The girls eventually meet at camp, at their father’s insistence, but soon their lives conspire to pull them apart again. Most of the story focuses on the 2 girls maintaining a friendship across the country, and trying to find a way to stay connected across thousands of miles. Again, I feel like this theme makes the book a great read for young boy or girl readers. I really enjoyed it as an adult too! It was great to see the girls work together and learn to accept the good and the bad in each other. There are lessons for readers of all ages in these pages.

Today I am posting in tandem with Alex from Randomly Reading! In honor of pen pals Bett and Avery, we decided to exchange a few questions for each other.

1. Have you ever played matchmaker? 

Avery and Bett wind up spending a lot of time trying to fix up their Dad’s. If you know me, you know I’m not much for romance so I haven’t ever really tried to fix anyone up. However, I definitely remember conspiring with friends in Middle School or High School to help them bump into their crush in the hallway. Those were the days! xD

2. Have you ever had a cross country friendship?

Yes! In High School, I had a really great friend who I spoke to almost every day. We maintained communication for several years even though we had never met in person. He got me through some really difficult times. Unfortunately, he stopped speaking to me a few years ago after he got married. It was a bit of a shock, and honestly, I still wonder what I did to warrant that but it goes to show that it’s difficult to have long distance friends! I really loved watching Avery & Bett grow in their friendship despite the distance between them.

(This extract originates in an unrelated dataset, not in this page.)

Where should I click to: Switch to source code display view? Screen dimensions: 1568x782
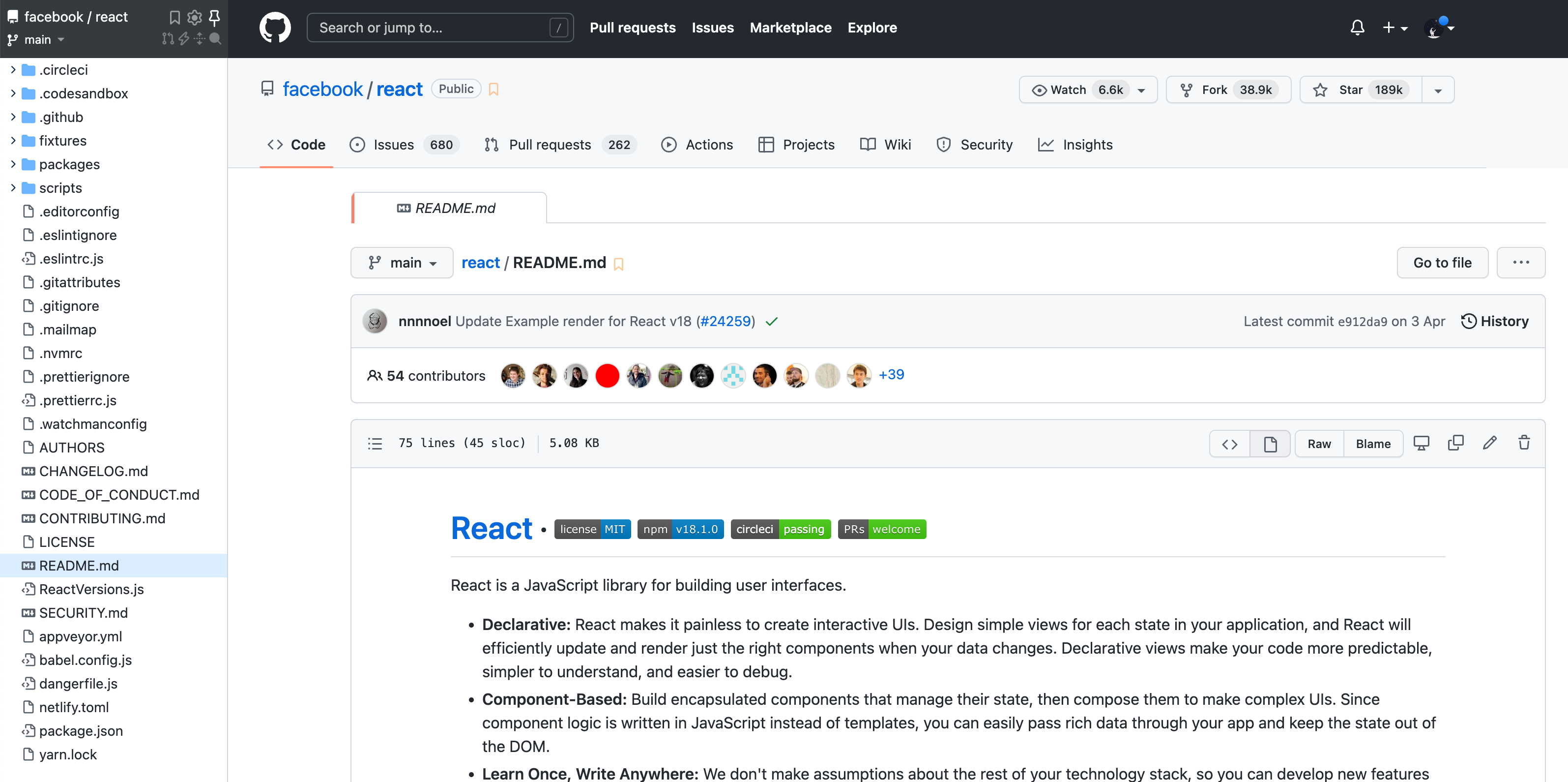(x=1229, y=444)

3. If you went to camp, are you still friends with anyone from those summers?

I was never able to go to a proper sleep away camp, though I did do some weekend events with a youth group (throwback!), and I did participate in band camp with my High School’s marching band. I’m not super close to anyone from my grade school days anymore, but I like to keep tabs on a few of my band friends when I can. You really learn a lot about yourself and the people around you when you share an experience like that.

I would love to hear about your experiences with summer camps or pen pals! I have had a lot of pen pals over the past few years, it’s such an interesting way to get to know someone. I highly recommend checking out To Night Owl from Dogfish. It is on shelves now! Pick up a copy for yourself, or the camper in your life.

About the Authors:

Holly Goldberg Sloan was born in Ann Arbor, Michigan and spent her childhood living in Holland; Istanbul, Turkey; Washington, D.C.; Berkeley, California; and Eugene, Oregon. After graduating from Wellesley College and spending some time as an advertising copywriter, she began writing family feature films, including Angels in the Outfield and Made in America. She is the author of the New York Times bestsellers Counting by 7s and Short, among other novels. 

Meg Wolitzer was born in Brooklyn, New York, grew up in the town of Syosset, on Long Island, and sold her first novel, Sleepwalking, while a senior in college. She is the New York Times-bestselling author of numerous novels for adults, including The InterestingsThe Ten-Year NapThe Wife, and The Female Persuasion; the young adult novel Belzhar; and the middle-grade novel The Fingertips of Duncan Dorfman.